Over half of people with dementia in hospital experience pain
From Care and Cure magazine spring 2015, find out why pain in people with dementia is underreported in hospitals.
Pain is commonly under-detected and under-treated in people with dementia, as they may not easily be able to indicate that they are in pain. To investigate this in a hospital setting, the researchers followed 230 people with dementia during their stays in hospital
The study, which was jointly funded by Alzheimer's Society and the BUPA Foundation, found that only 39 per cent of the participants reported pain at least once during their hospital admission. Meanwhile 57 per cent were observed by the researchers to be in pain at some stage.
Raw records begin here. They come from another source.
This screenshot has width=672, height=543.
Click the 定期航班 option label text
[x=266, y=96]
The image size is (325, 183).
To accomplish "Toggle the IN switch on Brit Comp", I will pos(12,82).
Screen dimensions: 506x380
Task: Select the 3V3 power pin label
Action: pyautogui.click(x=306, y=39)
The presence of pain was strongly associated with behavioural and psychiatric symptoms of dementia (BPSD), such as aggression and apathy. This matches with what has been previously observed in care homes, but this is the first study to demonstrate the same in a hospital setting.
The researchers, led by Dr Elizabeth Sampson, reported:
'Some BPSD in the acute hospital may be due to under-detected and under-managed pain. This then leads to a cycle whereby behavioural problems and rejection of care by the person with dementia can lead to dysfunctional coping in staff, increasing care burden and further alienating staff from the person with dementia.'
About half of the participants in the study could use the standard pain scale to describe their level of pain although this varied strongly, from 80 per cent of people with early-stage dementia to just 3 per cent of those with advanced dementia.
'This illustrates how self-report may lead to underestimation of pain in people with dementia, and the importance of careful observation for pain at rest and during movement.'
The study is due to be published in a journal titled 'Pain' later this month.